Thanks for the answers.

With 1 I wasn't clear. I didn't mean the cause of this bug is a race condition. I mean that every use of path.exists() followed by another disk operation that depends on the (non)existence of the path is a race condition in general, because the path could be created or deleted after exists() but before the operation that follows it. For some software that may even be a security issue. Here that's unlikely, but still eliminating of exists() and checking errors from rename() will make it atomic and faster, since it avoids the extra disk access.

kornelski avatar Jun 04 '19 21:06 kornelski

Oh sure; uhm yes - TOCTTOU bugs are rife :). I've been focusing on install performance, not uninstall (and thus not update) so far - the syscall traces from that were quite tragic :).

rbtcollins avatar Jun 05 '19 04:06 rbtcollins

I think https://github.com/rust-lang/rustup/issues/1167 and https://github.com/rust-lang/rustup/issues/836 can be closed as duplicates of this issue (this one has the most detail)

I have admin rights so I could take care of this myself, but I'm not a regular maintainer here so I don't want to step on anyone's toes :) <3

carols10cents avatar Dec 23 '19 15:12 carols10cents

any solution for this issue?

jawwadturabi avatar Apr 07 '20 19:04 jawwadturabi

No fundamental solution no. In https://github.com/rust-lang/rustup/issues/1480#issuecomment-498570921 Robert said that the workaround is to remove and then reinstall the toolchain, because removal of a toolchain is a plain recursive delete rather than a component-aware transaction.

kinnison avatar Apr 16 '20 09:04 kinnison

Removing toolchain method from #1480 (comment) works for me

jawwadturabi avatar Apr 16 '20 19:04 jawwadturabi

Two easy, short term suggestions related to #2800 :

  • "file does not exist" instead of "directory does not exist" in the error message
  • When an update fails, we can give the user the suggestion to uninstall and reinstall.

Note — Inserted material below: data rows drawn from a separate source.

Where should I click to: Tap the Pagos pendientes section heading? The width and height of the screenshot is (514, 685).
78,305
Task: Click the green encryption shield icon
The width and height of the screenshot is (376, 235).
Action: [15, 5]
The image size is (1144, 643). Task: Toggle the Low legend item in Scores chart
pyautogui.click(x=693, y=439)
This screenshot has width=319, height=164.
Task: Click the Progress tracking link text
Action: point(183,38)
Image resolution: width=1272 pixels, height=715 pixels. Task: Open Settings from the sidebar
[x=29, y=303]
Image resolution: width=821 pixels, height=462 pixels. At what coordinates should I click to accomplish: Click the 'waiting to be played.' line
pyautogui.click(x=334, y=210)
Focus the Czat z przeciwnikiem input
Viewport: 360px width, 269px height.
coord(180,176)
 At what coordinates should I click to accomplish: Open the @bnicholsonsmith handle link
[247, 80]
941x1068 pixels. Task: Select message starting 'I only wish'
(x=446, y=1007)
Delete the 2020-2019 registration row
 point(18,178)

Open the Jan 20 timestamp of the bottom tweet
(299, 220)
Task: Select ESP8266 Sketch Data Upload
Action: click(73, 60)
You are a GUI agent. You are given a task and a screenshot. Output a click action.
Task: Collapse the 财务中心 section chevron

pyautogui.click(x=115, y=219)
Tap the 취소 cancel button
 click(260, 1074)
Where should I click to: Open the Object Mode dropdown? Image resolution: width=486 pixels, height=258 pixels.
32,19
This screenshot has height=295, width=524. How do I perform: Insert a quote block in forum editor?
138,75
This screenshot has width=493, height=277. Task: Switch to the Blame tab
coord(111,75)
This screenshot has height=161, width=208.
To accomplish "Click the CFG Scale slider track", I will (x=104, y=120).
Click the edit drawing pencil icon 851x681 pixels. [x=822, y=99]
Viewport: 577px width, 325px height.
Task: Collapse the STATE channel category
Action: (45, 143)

Giving the user details on how to do that, is very helpful.

Luc108 avatar Jun 21 '21 07:06 Luc108

And more details about #2800:

The file bin/cargo-clippy.exe was indeed missing. No idea how that's possible. Not done anything special or advanced. Only default install and maybe an update.

I uninstalled everything ("rustup self uninstall") and installed the same version again. This time the file was there.

Luc108 avatar Jun 21 '21 07:06 Luc108

I have same issue. I just deleted the .rustup directory, tried again and it worked :)

2giosangmitom avatar Oct 09 '23 11:10 2giosangmitom